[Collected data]

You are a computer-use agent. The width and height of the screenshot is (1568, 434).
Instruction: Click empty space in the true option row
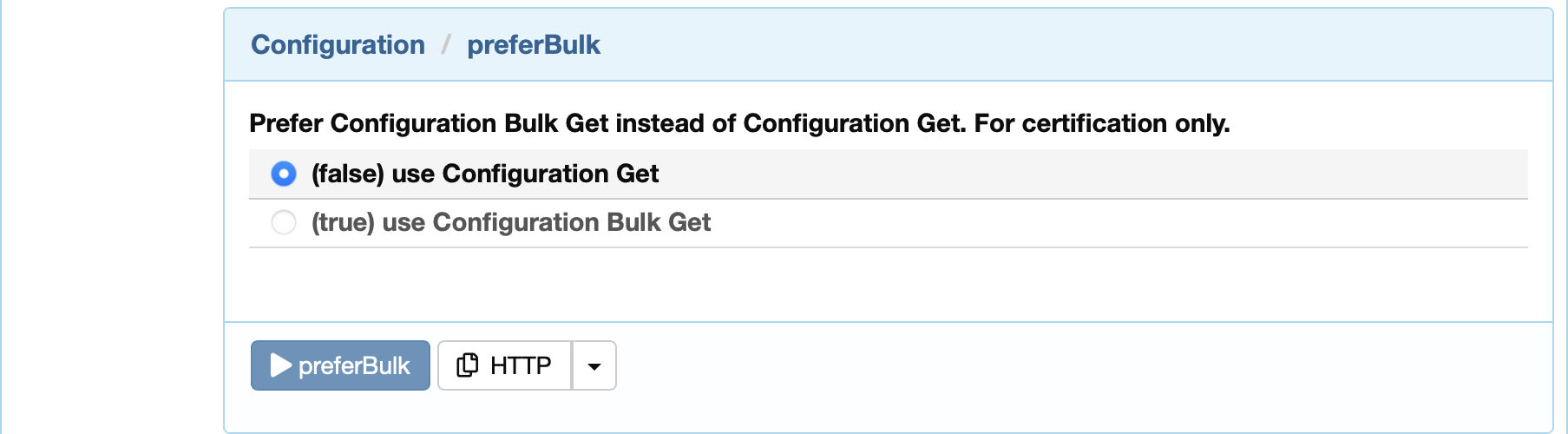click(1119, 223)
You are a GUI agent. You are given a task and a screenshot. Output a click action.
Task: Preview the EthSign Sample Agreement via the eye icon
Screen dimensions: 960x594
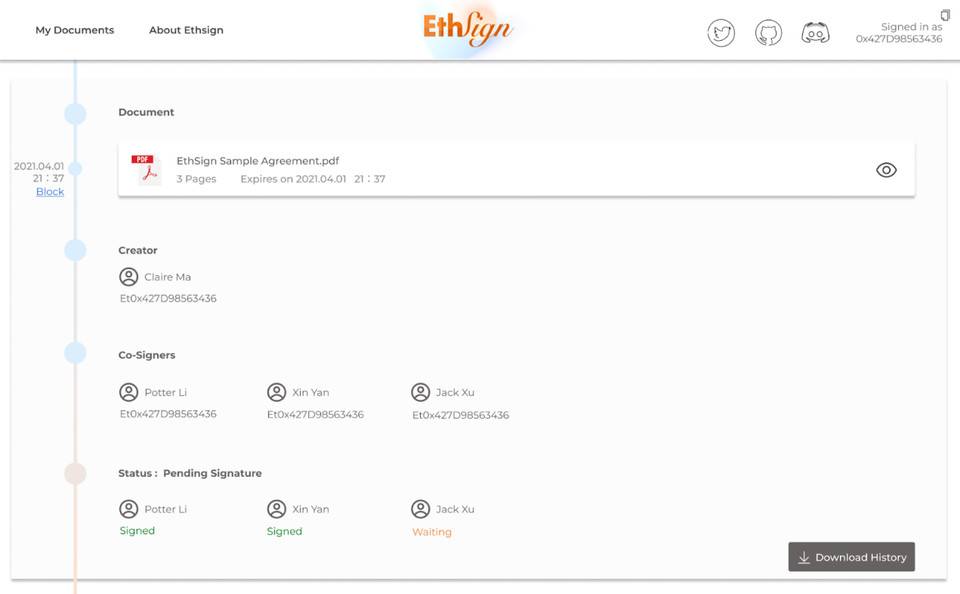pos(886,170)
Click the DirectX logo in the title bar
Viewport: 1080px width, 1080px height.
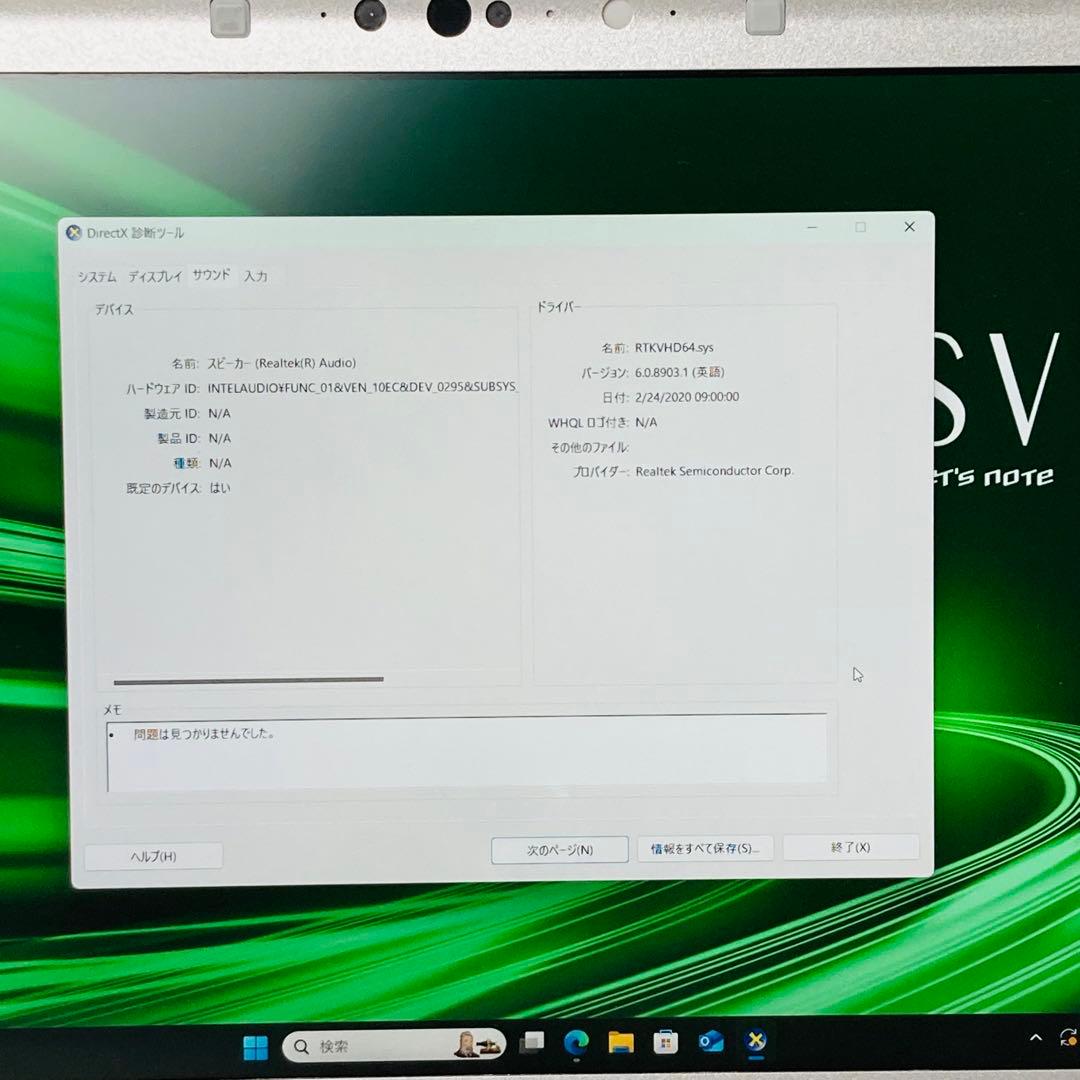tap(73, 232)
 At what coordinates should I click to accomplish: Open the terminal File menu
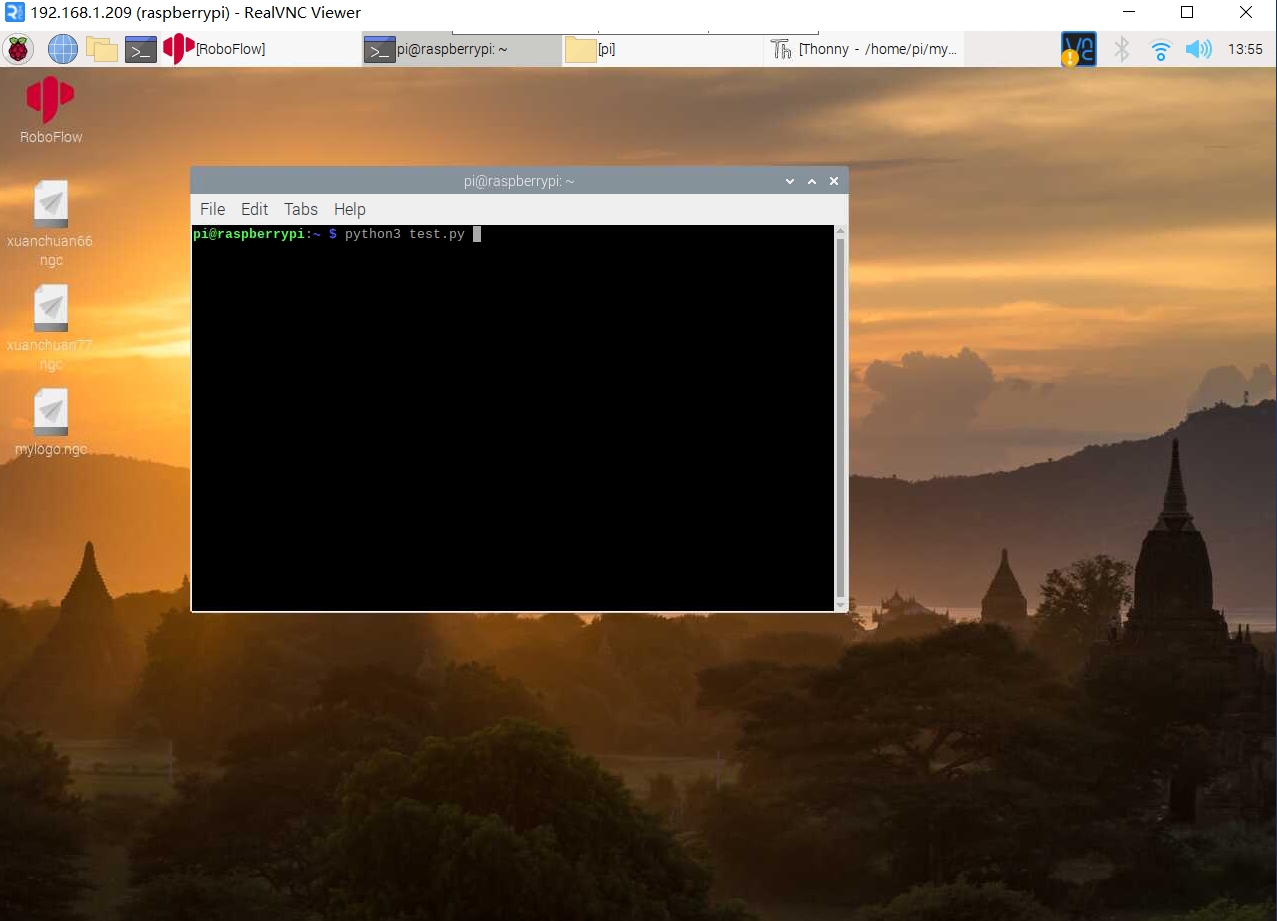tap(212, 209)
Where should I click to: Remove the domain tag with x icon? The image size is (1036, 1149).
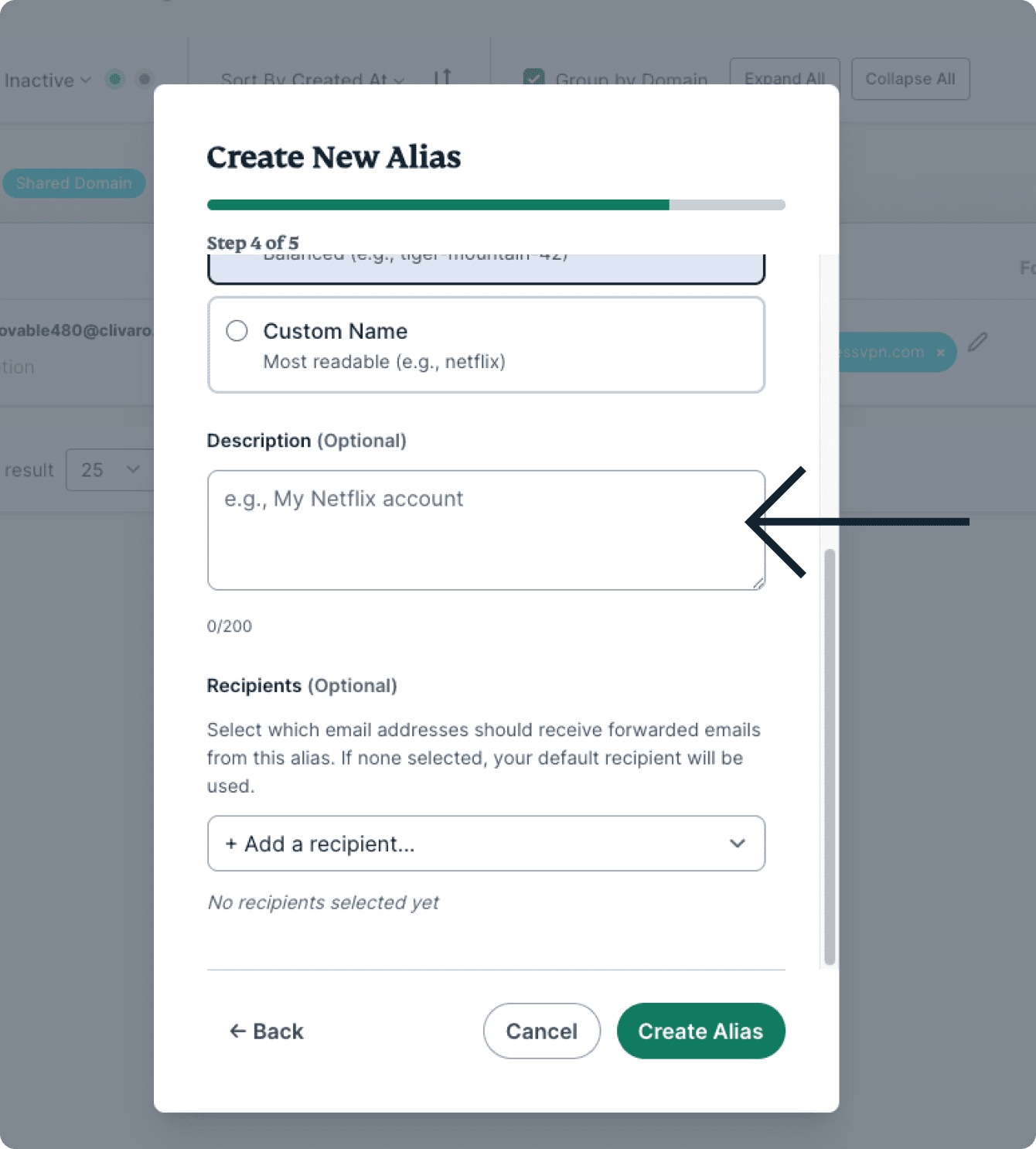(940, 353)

- Your instructions: Look above for the line containing "Task: Preview the"; output that line and all lines after it through the last one exactly, without the pictures.

- Written answer:
Task: Preview the EthSign Sample Agreement via the eye icon
Screen dimensions: 960x594
pos(886,170)
Click the DirectX logo in the title bar
Viewport: 1080px width, 1080px height.
tap(73, 232)
 At what coordinates should I click to accomplish: Open the terminal File menu
tap(212, 209)
Where should I click to: Remove the domain tag with x icon? The image size is (1036, 1149).
(940, 353)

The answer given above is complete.